Every guilty plea must be given knowingly, freely and voluntarily. To assure that a defendant's rights are protected, the Rules require the court to conduct a colloquy, where the defendant's rights are explained to him.
In Susquehanna County, we have a variety of safeguyards to assure that a defendant is knowingly entering a plea. First, there is a written plea agreement that spells out the proposed plea and any promises made in return for a guilty plea. The defendant must sign the agreement prior to enter a plea.
Second, there is a written change of plea, where the defendant acknowledges that he is changing his plea from not guilty to guilty pursuant to the terms of the plea agreement.
Third, there is a written guilty plea colloquy which explains the defendant's rights to him in great detail. The defendant initials every individiaul numbered paragraph that explains his rights to verify that he has read and understands his rights. The defendant also signs the written colloquy at the end, again indicating his understanding of this rights, and his attorney also signs the written colloquy verifying that he or she has explained the rights to the defendant and the defendant understands those rights.

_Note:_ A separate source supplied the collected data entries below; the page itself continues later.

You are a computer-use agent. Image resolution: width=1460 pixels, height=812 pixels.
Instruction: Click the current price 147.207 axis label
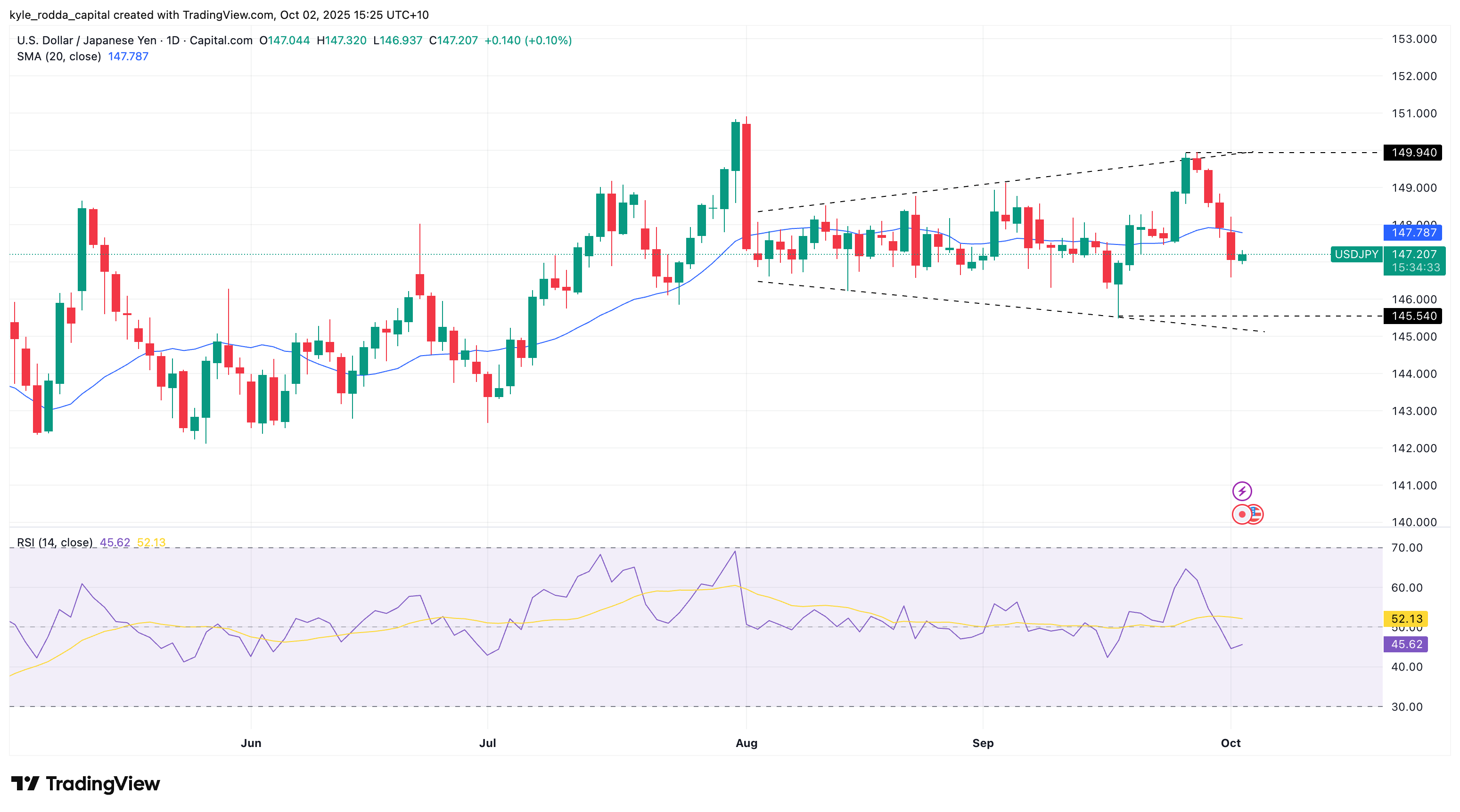pyautogui.click(x=1414, y=254)
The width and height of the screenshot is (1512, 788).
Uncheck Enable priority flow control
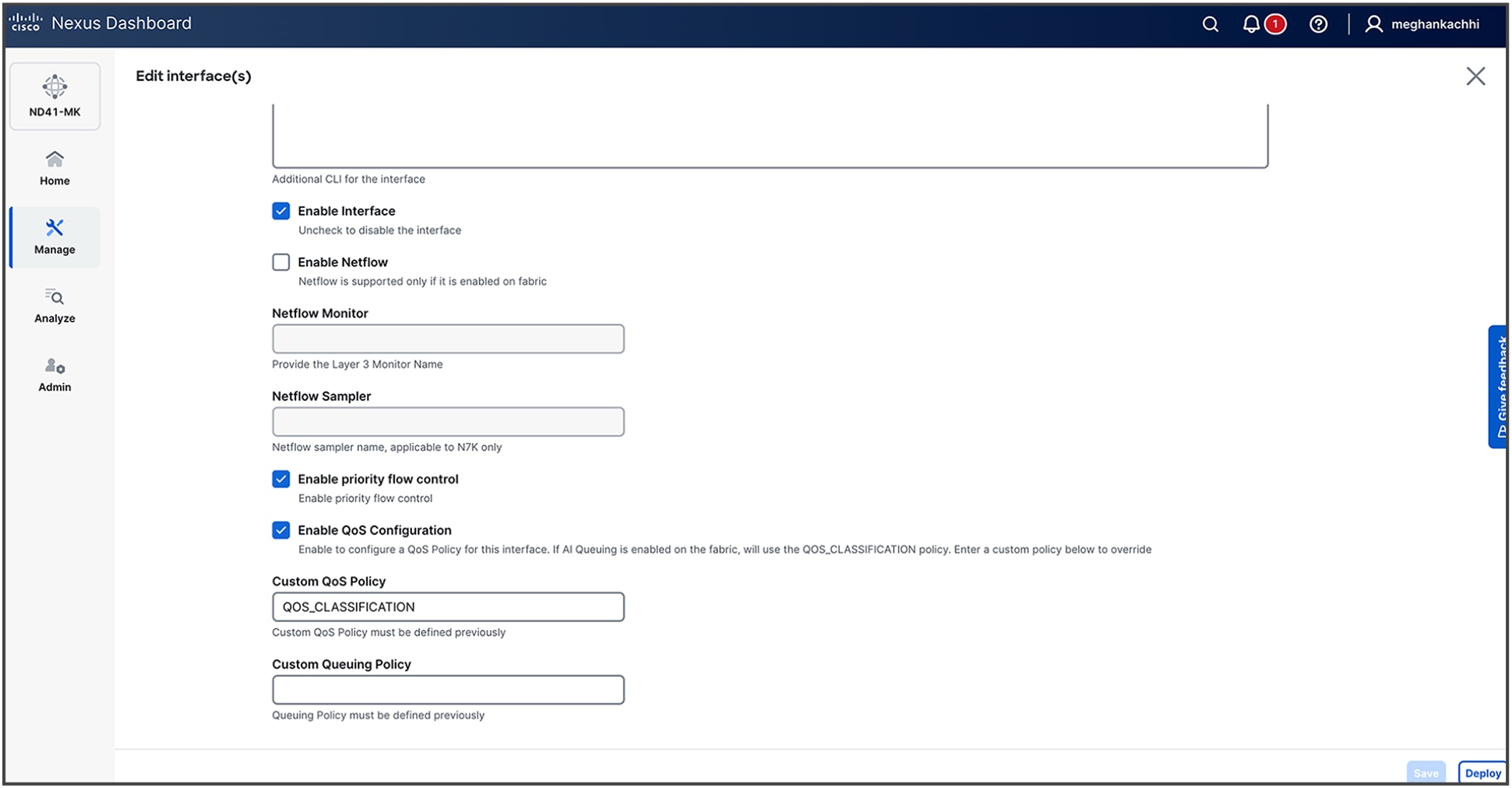coord(280,479)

Fourth, there is an oral colloquy, where the judge, on the record, again reviews all of the defendant's rights in open court, and the defendant acknowledges, on the record, that he understands his rights.
In both the written colloquy and the oral colloquy, a defendant is asked about any medications that he may be taking, and whether those medications have any effect on his ability to understand the proceedings.
I would estimate that well over half of all defendant's are on some form of medication -- and I have never seen a case where such medication caused a defendant to lack the capacity to enter a guilty plea. There have been occasions when defendant's have appeared in court intoxicated, and, on those occasions, the pleas were rescheduled.
Finally, it is a common practice for defendant's to allege, after entering a guilty plea, that they did not know what they were doing. As you can see, the system is filled with safeguards to assure that this does not happen.
If a defendant asserts that his plea was involuntary as a result of medication, he would need to procure an expert to testify that the medication eliminated the defendant's ability to understand the proceedings and enter a voluntary plea.
After ten years of prosecuting thousands of cases, I have never seen such a challenge succeed.